> _To do_
In the records that follow, find the line with "This screenshot has height=861, width=1310."; from there, retype every line exactly through the line with "Task: Select the first Fire1 entry", which also belongs to the answer.

Start of Data under study

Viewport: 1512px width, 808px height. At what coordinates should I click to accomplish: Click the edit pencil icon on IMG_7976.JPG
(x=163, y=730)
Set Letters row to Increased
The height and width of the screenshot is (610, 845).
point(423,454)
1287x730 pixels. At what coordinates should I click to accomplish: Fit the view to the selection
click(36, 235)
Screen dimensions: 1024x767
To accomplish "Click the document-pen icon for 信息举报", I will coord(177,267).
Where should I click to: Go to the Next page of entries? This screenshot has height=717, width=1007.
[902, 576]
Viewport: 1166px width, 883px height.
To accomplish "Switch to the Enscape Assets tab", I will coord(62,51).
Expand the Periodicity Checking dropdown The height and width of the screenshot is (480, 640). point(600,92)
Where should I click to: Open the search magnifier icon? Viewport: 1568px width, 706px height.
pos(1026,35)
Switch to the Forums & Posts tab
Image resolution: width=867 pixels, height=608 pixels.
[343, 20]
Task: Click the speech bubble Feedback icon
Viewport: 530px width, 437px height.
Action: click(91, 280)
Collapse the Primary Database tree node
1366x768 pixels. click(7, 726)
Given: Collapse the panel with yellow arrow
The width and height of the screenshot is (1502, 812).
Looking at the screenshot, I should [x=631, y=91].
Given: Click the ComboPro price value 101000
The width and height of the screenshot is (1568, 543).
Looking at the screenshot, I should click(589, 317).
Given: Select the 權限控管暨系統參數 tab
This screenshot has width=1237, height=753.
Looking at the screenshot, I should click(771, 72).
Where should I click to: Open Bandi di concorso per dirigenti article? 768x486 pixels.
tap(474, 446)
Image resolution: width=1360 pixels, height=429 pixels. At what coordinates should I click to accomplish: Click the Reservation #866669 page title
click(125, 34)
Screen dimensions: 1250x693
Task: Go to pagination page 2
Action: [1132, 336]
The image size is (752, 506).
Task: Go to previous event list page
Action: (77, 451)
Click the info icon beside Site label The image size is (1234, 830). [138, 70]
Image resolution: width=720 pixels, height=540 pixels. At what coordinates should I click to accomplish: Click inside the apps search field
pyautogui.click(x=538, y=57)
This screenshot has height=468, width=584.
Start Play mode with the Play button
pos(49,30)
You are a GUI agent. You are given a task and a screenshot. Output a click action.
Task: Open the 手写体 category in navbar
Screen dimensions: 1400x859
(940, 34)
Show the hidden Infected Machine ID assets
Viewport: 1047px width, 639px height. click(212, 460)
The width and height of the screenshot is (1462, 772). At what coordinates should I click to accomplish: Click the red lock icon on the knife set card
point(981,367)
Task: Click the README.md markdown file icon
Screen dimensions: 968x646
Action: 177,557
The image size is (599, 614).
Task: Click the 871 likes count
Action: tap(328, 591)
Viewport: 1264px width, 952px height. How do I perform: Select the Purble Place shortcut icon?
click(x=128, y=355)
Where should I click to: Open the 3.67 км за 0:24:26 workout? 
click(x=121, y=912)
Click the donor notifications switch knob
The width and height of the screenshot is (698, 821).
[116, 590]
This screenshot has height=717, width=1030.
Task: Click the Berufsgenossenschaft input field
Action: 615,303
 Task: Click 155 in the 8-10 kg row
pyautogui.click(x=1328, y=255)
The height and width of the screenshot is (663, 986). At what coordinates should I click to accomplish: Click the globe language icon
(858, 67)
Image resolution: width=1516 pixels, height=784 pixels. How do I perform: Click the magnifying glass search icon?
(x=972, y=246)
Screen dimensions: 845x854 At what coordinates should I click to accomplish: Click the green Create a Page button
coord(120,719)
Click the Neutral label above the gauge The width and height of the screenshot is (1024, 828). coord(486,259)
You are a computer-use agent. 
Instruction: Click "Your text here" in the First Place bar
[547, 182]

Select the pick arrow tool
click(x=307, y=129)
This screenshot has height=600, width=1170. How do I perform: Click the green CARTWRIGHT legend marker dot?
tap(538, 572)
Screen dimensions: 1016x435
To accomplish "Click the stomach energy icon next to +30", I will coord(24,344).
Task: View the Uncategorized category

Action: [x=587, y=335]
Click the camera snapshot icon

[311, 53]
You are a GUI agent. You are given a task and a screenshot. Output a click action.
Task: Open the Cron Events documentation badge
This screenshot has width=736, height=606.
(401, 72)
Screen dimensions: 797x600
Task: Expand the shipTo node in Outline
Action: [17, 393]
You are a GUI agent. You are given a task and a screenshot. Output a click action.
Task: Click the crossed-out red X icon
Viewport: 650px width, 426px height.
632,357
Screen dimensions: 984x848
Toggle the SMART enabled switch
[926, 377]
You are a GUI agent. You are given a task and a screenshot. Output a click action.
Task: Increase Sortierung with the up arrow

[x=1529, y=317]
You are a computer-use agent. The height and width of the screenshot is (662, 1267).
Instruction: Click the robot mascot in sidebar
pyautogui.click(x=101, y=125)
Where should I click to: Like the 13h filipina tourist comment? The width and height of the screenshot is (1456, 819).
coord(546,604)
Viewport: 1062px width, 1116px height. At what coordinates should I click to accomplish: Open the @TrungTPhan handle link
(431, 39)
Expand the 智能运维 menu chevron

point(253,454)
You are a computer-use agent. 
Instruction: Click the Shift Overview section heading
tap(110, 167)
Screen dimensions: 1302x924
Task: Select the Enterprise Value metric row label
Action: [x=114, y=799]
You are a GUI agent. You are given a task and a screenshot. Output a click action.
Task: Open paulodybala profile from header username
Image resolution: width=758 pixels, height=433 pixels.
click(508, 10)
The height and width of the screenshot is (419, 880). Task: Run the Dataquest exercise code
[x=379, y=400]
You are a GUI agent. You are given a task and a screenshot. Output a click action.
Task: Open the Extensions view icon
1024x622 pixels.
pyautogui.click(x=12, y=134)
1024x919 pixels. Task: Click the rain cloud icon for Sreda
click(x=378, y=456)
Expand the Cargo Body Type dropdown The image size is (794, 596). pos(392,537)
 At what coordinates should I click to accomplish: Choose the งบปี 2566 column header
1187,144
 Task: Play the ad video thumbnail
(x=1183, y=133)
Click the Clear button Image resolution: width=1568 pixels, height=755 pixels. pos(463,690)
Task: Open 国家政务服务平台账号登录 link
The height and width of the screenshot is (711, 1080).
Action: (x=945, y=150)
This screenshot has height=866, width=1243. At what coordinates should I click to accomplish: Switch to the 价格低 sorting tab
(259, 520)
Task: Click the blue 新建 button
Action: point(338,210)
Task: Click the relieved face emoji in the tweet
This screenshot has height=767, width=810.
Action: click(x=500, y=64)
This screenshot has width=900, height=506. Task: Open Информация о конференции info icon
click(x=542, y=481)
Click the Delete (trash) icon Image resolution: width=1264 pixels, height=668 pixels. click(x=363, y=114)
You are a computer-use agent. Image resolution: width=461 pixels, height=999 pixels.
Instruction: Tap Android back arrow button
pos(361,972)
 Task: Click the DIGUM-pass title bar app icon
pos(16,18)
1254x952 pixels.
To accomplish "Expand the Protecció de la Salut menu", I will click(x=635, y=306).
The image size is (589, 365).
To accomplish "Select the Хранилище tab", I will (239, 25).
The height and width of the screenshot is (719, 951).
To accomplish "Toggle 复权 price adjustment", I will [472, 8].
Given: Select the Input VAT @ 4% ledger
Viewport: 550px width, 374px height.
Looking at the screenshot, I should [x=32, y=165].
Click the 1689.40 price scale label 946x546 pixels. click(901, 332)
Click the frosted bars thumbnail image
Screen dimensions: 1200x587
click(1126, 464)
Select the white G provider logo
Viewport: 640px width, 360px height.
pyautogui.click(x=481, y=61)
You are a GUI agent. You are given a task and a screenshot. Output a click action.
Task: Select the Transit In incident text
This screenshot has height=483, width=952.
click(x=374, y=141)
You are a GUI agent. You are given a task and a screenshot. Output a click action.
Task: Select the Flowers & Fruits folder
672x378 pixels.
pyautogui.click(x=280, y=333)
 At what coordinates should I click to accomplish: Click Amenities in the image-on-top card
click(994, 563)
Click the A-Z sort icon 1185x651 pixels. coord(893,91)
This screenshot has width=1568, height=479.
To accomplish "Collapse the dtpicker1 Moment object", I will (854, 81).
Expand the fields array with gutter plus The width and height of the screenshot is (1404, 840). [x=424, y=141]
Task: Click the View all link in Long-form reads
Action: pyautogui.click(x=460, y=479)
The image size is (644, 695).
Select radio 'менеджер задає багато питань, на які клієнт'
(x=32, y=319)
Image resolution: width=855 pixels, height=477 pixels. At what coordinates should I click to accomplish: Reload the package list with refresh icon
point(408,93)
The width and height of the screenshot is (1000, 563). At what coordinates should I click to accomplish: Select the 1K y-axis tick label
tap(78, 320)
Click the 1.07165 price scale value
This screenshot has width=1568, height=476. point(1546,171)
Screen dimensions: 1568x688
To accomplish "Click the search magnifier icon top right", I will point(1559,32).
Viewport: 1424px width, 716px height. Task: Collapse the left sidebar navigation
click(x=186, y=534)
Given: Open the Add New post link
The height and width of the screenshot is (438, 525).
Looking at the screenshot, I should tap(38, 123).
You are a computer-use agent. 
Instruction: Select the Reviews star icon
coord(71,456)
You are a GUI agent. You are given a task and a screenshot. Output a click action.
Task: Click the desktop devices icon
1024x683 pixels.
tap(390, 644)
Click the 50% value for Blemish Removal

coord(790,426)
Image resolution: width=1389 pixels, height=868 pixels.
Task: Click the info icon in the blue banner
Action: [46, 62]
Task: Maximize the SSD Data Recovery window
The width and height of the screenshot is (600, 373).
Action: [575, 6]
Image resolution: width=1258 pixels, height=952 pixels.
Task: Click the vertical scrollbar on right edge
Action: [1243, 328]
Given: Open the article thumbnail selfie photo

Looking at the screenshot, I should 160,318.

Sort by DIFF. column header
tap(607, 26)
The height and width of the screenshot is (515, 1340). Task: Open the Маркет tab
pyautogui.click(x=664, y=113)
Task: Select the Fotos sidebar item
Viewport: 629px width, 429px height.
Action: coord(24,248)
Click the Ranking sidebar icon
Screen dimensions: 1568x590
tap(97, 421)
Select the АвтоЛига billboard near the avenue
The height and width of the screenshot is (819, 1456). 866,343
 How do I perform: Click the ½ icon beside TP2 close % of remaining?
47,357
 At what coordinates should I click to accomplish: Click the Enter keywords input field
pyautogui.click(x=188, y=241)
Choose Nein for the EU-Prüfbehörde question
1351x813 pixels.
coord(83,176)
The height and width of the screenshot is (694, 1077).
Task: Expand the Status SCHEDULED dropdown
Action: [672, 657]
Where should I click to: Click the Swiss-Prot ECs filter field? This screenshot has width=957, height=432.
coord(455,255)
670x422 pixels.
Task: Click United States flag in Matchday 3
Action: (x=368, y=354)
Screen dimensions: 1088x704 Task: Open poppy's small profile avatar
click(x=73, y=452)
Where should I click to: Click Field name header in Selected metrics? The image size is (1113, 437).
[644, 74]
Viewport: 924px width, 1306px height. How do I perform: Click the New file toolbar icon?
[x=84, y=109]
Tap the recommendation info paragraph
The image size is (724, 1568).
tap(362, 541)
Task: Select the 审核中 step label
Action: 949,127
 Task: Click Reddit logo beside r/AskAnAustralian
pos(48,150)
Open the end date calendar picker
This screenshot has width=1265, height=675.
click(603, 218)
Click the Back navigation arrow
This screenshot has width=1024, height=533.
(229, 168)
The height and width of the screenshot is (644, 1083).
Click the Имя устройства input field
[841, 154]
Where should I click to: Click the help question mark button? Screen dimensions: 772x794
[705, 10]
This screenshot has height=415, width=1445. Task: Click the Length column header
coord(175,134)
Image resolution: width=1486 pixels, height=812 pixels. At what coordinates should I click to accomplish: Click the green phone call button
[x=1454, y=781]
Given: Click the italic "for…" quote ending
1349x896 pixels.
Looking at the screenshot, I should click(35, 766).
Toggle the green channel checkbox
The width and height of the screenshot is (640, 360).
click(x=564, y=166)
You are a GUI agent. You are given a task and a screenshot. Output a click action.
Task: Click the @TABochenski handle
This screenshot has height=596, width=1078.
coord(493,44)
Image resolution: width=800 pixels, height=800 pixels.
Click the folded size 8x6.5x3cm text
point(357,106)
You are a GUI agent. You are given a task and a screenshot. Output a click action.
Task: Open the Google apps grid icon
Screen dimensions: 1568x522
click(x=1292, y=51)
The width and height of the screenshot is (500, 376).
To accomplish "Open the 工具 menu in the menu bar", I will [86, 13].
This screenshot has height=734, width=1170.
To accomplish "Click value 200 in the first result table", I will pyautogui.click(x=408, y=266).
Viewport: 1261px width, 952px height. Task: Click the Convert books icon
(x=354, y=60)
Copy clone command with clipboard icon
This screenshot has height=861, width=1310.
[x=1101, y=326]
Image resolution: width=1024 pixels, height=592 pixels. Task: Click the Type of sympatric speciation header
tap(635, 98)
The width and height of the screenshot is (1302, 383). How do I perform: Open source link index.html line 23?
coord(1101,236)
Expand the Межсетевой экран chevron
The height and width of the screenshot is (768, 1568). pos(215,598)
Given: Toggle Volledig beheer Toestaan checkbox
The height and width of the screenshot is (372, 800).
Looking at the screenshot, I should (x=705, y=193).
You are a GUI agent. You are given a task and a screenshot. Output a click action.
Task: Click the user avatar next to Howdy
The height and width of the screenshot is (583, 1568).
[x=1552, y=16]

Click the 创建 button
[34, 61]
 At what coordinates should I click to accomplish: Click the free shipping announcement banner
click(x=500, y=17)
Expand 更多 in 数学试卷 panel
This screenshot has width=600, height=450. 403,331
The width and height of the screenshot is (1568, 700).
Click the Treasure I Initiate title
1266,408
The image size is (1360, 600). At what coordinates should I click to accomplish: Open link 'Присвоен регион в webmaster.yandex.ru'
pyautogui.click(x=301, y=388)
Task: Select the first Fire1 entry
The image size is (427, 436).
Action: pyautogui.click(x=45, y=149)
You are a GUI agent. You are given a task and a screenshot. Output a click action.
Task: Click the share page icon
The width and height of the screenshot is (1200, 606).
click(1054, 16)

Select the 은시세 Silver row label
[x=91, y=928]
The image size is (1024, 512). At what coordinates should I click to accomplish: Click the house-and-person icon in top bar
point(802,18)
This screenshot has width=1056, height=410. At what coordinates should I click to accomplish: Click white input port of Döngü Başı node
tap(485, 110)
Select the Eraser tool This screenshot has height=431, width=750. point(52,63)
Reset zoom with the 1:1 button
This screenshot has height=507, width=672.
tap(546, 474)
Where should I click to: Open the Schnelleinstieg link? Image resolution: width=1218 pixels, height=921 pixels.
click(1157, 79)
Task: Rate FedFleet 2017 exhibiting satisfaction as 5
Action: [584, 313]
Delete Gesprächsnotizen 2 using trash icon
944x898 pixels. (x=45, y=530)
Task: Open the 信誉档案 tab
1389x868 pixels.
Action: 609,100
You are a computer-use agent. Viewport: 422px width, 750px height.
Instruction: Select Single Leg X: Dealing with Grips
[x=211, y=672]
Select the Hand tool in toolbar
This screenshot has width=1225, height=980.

End of Data under study

> _Result of this exercise_
This screenshot has height=861, width=1310.
[x=1101, y=326]
Image resolution: width=1024 pixels, height=592 pixels. Task: Click the Type of sympatric speciation header
tap(635, 98)
The width and height of the screenshot is (1302, 383). How do I perform: Open source link index.html line 23?
coord(1101,236)
Expand the Межсетевой экран chevron
The height and width of the screenshot is (768, 1568). pos(215,598)
Given: Toggle Volledig beheer Toestaan checkbox
The height and width of the screenshot is (372, 800).
Looking at the screenshot, I should (x=705, y=193).
You are a GUI agent. You are given a task and a screenshot. Output a click action.
Task: Click the user avatar next to Howdy
The height and width of the screenshot is (583, 1568).
[x=1552, y=16]

Click the 创建 button
[34, 61]
 At what coordinates should I click to accomplish: Click the free shipping announcement banner
click(x=500, y=17)
Expand 更多 in 数学试卷 panel
This screenshot has width=600, height=450. 403,331
The width and height of the screenshot is (1568, 700).
Click the Treasure I Initiate title
1266,408
The image size is (1360, 600). At what coordinates should I click to accomplish: Open link 'Присвоен регион в webmaster.yandex.ru'
pyautogui.click(x=301, y=388)
Task: Select the first Fire1 entry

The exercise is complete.